*** Block opens ***

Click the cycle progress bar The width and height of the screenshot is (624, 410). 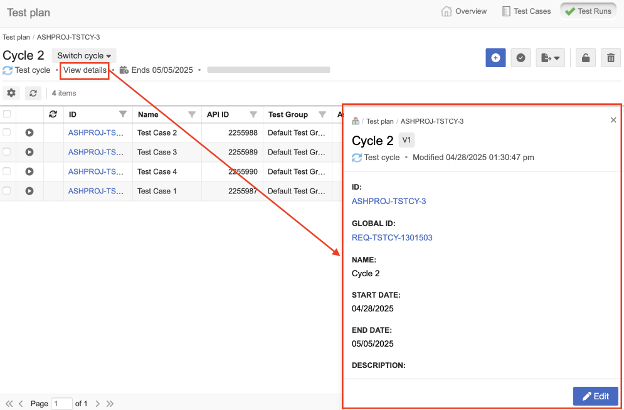coord(269,70)
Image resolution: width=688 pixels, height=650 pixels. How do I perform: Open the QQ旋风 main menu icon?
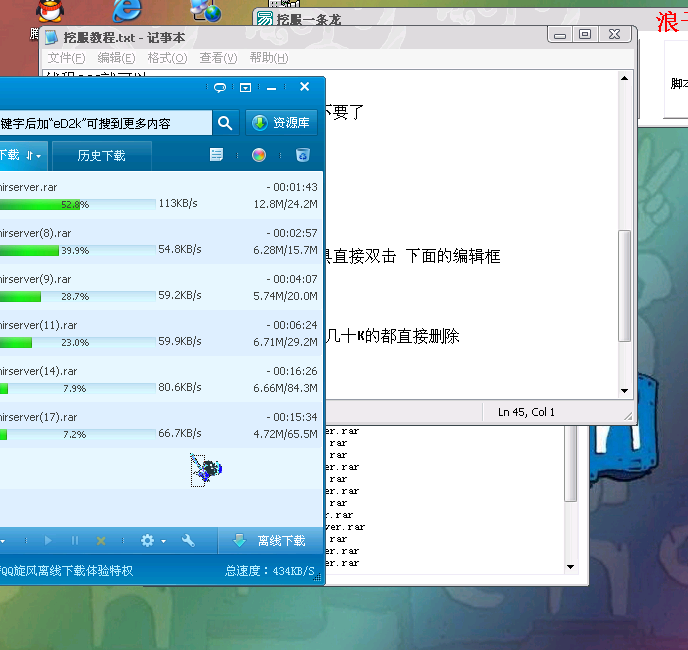coord(245,88)
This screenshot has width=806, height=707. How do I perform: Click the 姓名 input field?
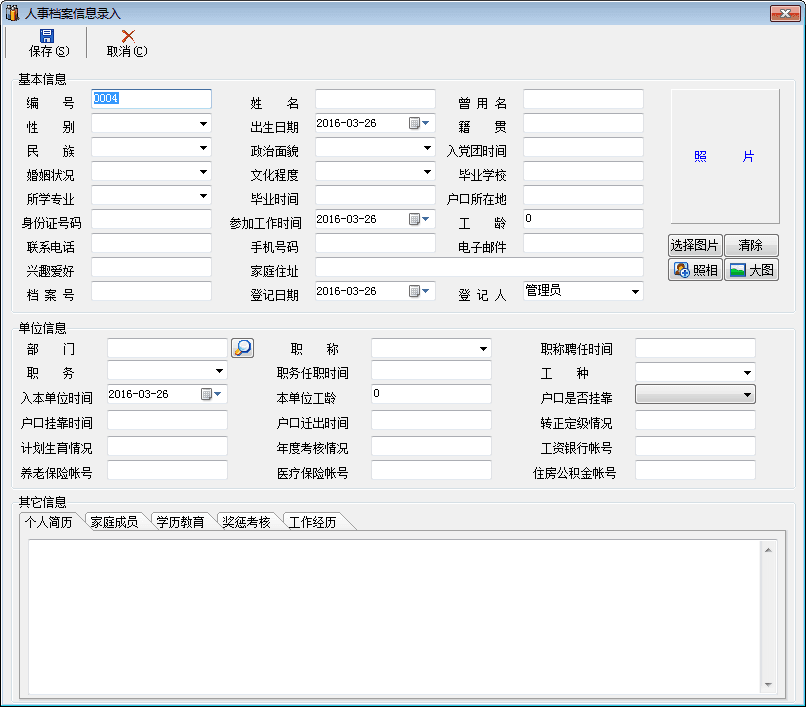pos(375,100)
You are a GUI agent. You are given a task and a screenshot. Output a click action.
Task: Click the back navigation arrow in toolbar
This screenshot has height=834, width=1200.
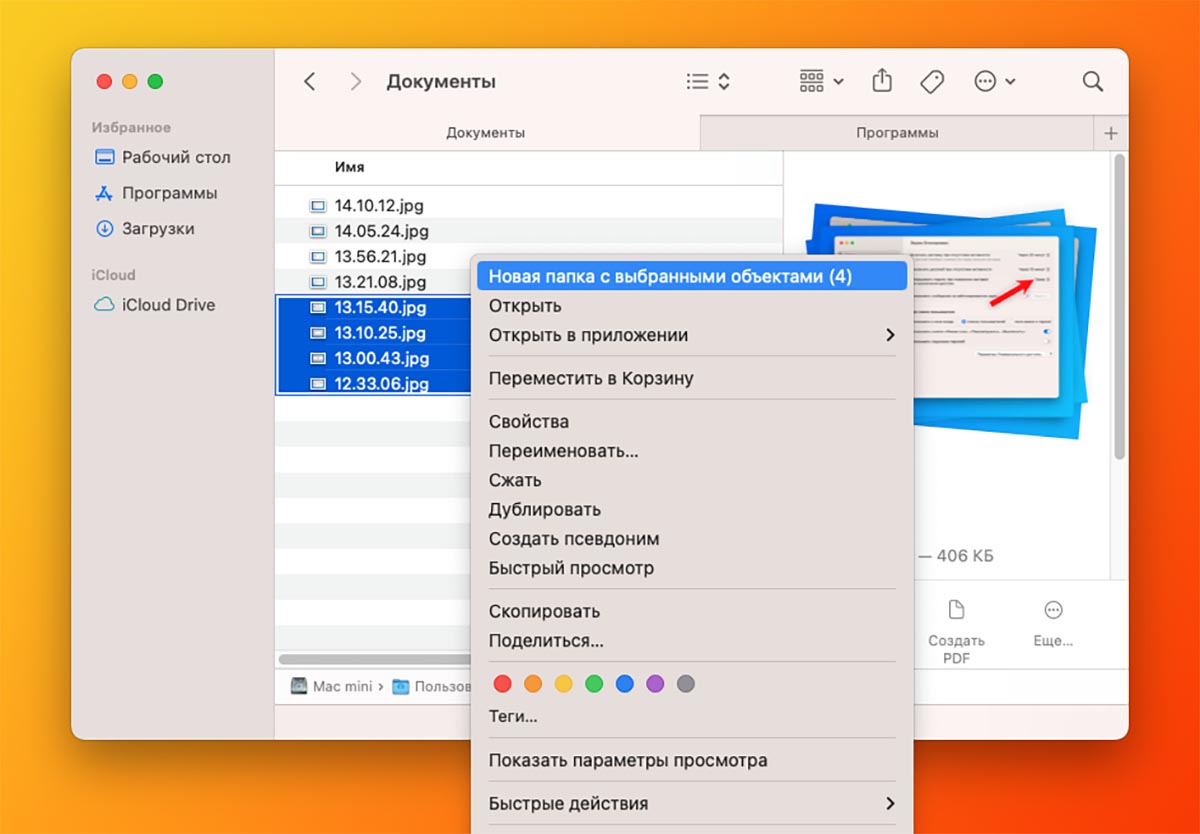click(309, 81)
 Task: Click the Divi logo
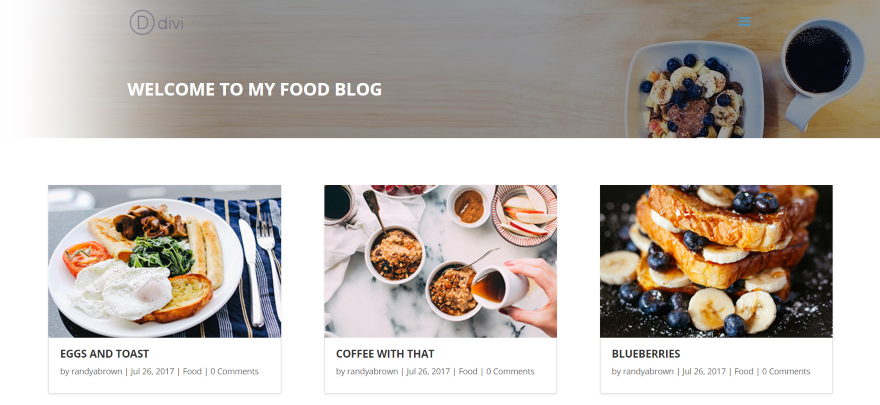156,23
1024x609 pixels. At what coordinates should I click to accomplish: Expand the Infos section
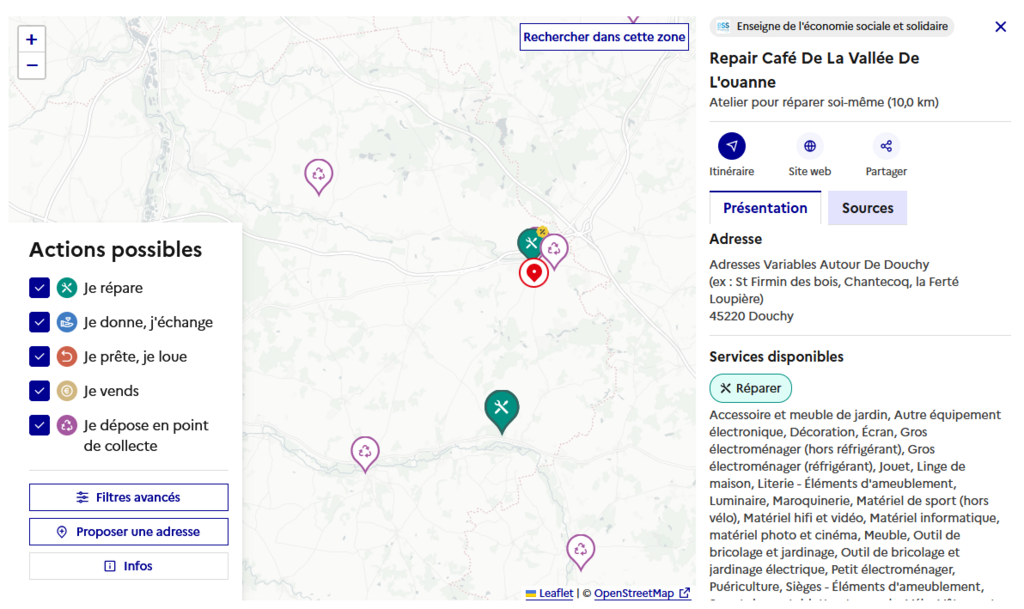[x=128, y=566]
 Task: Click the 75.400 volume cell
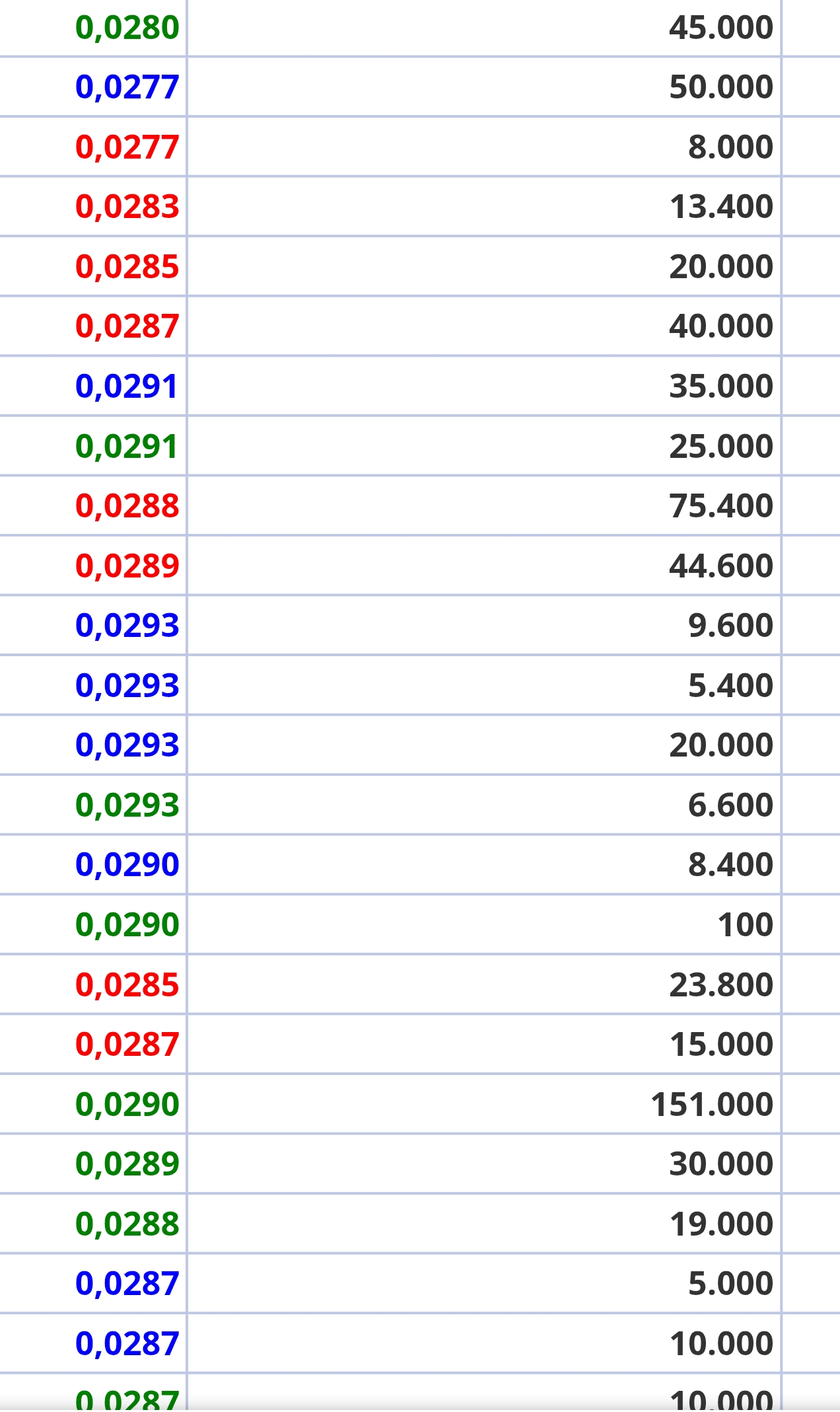coord(720,506)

*** Block closes ***

_EXERCISE PROMPT_
Working from the line that contains "You are a GUI" to the last line of the listing, please quote each line exactly, pictures excluded.

_WRITTEN SOLUTION_
You are a GUI agent. You are given a task and a screenshot. Output a click action.
Task: Click the back navigation arrow in toolbar
This screenshot has height=834, width=1200.
click(309, 81)
 Task: Click the Divi logo
156,23
1024x609 pixels. At what coordinates should I click to accomplish: Expand the Infos section
[x=128, y=566]
 Task: Click the 75.400 volume cell
coord(720,506)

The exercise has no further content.